Maybe "A senior engineer should support their peers" and "A senior engineer should empower their peers through their career track"? and I think those should be mandatory for a good team lead, but they don't really hurt in a senior either. I think the article focuses a lot of one definition of senior who is a good team player as well and not the star coder/hero of the team who pulls all-nighters and whose code no one understands. There are some areas where you need these people, but I'd rather go with the team players most of the time
I think "A senior engineer should be a motivator for the rest of the team" is a bit odd, but maybe rephrasing it to "A senior engineer shouldn't be the one complaining all the time.", if I was hypothetically speaking about myself :P
Yeah, a senior engineer role is most assuredly is NOT "all-nighters and unreadable code." But neither is it necessarily the mentor style of role that the author advocated, which is more appropriate as the job duties of a team lead.
A senior engineer most assuredly should be the one that thinks about the problem at hand in a deep way, preferably understanding the business needs and such, and provides solutions that not only solve the immediate need but also has the flexibility to anticipate future demands. It would also be nice if they proactively tried to improve less-senior engineers via mentoring and contributed leadership to team building but those are, in my opinion, bonus attributes rather than fundamental necessities.

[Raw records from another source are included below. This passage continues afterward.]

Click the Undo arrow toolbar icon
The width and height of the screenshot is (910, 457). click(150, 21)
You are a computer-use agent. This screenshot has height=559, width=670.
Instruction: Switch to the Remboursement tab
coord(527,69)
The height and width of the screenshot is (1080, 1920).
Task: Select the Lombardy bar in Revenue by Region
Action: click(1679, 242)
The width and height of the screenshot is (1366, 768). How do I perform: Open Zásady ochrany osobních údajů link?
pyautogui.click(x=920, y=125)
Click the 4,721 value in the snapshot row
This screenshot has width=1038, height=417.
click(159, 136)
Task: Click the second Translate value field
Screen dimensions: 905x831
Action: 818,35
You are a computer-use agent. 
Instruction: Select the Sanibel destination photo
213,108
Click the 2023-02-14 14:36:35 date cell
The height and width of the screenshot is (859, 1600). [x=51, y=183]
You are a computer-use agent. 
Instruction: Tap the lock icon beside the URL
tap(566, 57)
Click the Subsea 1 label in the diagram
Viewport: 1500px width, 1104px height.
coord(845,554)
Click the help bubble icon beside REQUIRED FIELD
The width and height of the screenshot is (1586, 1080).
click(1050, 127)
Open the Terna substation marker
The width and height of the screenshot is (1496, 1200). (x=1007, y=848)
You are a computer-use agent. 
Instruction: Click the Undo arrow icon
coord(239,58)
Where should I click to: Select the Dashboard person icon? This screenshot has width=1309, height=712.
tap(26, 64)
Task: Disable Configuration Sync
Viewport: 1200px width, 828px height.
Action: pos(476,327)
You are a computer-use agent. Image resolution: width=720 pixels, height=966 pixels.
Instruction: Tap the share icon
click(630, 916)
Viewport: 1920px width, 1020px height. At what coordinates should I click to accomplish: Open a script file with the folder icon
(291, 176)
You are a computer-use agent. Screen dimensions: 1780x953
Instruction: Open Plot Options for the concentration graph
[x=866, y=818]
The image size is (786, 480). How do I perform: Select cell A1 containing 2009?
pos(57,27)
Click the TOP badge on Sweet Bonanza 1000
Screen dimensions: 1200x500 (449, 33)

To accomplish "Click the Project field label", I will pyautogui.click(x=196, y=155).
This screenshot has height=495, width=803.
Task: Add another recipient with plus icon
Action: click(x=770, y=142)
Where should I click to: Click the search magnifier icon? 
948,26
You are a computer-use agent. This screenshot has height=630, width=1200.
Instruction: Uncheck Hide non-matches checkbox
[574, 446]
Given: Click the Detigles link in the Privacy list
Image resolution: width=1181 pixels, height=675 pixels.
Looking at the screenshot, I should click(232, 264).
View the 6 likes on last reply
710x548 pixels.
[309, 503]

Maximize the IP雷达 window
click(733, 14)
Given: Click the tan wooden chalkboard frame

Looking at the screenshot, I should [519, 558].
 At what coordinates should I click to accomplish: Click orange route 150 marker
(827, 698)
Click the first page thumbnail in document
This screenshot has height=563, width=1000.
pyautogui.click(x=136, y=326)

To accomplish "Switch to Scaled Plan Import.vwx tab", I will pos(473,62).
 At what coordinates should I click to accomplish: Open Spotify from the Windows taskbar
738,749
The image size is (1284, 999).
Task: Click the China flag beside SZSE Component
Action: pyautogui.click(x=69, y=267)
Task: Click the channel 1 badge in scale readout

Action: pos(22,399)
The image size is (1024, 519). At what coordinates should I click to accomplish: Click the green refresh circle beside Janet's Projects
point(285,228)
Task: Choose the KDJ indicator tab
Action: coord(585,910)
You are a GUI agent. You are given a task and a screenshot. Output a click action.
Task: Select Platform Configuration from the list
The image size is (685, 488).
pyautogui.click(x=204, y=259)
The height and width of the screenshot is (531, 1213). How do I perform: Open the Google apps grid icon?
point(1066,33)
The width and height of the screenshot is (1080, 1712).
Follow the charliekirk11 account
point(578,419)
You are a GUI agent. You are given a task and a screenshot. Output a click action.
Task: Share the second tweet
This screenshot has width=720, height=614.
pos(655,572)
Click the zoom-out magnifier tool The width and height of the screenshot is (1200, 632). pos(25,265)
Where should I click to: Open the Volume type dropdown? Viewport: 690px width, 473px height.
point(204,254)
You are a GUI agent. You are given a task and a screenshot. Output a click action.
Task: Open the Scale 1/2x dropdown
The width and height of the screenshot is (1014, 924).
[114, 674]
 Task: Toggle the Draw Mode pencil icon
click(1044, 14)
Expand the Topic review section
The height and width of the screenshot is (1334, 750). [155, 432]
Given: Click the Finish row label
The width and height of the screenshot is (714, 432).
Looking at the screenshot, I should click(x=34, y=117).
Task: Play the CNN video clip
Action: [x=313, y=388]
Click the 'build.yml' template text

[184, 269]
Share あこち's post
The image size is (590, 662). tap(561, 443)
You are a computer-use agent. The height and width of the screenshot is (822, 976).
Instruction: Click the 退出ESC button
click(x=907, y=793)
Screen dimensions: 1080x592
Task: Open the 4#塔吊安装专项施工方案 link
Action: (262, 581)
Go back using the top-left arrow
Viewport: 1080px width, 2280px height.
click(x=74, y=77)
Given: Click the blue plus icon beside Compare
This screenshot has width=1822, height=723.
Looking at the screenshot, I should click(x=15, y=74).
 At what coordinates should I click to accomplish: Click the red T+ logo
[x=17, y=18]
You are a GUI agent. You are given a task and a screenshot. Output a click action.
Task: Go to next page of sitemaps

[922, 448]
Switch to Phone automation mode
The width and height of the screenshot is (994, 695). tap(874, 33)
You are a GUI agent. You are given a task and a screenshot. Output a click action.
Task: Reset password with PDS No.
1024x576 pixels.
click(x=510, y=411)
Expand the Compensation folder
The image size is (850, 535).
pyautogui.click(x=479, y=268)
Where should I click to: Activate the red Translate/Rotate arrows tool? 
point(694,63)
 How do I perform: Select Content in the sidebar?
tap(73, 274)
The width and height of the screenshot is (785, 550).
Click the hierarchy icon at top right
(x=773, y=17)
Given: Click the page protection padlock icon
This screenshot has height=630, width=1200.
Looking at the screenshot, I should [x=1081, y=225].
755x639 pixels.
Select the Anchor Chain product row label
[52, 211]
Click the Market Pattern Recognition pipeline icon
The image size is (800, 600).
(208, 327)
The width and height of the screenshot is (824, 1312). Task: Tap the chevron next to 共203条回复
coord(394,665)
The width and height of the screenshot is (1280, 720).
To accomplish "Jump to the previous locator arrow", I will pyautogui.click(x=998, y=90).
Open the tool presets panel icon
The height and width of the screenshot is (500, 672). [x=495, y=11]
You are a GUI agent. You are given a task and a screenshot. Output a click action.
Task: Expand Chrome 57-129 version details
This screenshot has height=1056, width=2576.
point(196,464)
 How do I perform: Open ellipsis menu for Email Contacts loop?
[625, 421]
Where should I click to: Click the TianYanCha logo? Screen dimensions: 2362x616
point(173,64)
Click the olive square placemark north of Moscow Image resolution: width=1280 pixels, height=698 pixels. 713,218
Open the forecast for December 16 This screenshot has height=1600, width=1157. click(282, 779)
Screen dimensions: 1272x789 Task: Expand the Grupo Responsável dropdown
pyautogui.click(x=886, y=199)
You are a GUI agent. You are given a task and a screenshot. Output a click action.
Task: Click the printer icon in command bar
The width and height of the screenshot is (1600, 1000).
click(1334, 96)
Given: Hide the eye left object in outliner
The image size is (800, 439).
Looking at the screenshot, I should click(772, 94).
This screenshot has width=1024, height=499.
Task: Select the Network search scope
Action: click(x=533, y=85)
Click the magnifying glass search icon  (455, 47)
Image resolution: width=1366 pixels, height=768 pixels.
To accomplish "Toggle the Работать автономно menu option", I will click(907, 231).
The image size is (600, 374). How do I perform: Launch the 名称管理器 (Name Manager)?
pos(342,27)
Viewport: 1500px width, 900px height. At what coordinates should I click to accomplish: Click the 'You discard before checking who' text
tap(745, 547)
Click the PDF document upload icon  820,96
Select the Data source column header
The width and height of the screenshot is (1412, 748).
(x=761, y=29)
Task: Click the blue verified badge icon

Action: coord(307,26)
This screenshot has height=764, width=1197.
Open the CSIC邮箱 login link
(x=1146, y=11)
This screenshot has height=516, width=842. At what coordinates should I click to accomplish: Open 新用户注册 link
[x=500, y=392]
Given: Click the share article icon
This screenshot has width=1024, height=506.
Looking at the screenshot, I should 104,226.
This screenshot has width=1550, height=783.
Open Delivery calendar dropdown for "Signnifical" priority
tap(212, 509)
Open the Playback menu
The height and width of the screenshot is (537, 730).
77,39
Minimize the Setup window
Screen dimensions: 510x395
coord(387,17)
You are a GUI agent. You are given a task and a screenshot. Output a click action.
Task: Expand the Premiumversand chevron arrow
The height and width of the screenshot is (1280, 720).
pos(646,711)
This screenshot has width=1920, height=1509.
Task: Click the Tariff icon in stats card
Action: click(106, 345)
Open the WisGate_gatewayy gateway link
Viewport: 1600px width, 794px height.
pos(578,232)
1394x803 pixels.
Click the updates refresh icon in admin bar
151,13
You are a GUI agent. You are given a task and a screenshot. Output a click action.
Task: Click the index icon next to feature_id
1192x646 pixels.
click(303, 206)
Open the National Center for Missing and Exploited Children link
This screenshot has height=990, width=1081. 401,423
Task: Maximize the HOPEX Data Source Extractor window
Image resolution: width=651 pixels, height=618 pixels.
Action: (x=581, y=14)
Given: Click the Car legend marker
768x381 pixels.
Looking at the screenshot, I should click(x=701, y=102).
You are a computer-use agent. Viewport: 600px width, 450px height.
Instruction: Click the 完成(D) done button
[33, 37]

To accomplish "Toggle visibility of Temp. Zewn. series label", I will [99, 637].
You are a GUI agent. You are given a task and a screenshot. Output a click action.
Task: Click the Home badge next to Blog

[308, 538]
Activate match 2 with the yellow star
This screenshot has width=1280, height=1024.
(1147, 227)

‘Senior’ doesn’t mean anything except within a single company. My very first job was as a ‘senior’. See it as just level X within some company and don’t worry about the word itself and don’t try to compare.
"Senior" at my company evaluates to "indispensable." If you aren't senior, then your performance is at a level that your employment can be terminated for cause. "Senior" means you are on the bus in the bus factor.
Good points, LinkedIn asks this question in behavioral interview “whats the difference between junior and senior engineer”..I had similar points but you have articulated it very well.
Tech Lead here, 20yrs or so experience I guess it is now, I don't know what counts and what doesn't.
That's a good list, but I find it's very difficult for any one person to live up to all of that. It's asking a lot. How is my role going? They're asking a lot of an introvert who is fun to work with but not great at motivating others or being empathic. I'm a decent leader, but not a great leader, nor will I ever be. It's just not my gift and while I try to improve those skills, I know that I will only get so far because I'm not a corporate person at heart. I have no great respect for how US companies are managed, no great respect for managers, especially the MBA variety, whom I compare to parasites--blood sucking, unethical scoundrels. I don't wish to be "the worst of us." I get that many of them didn't set out to be that way, but something about corporate culture germinates profound psychopathy in people.
Not going to lie to you, being a "software engineer" (an extremely loaded term these days, and I argue, one that isn't a correct labeling of anything we do--there is no "engineering" whatsoever) and the role is not worth the money they pay you. "Information Sharecropper" has a more honest ring to it.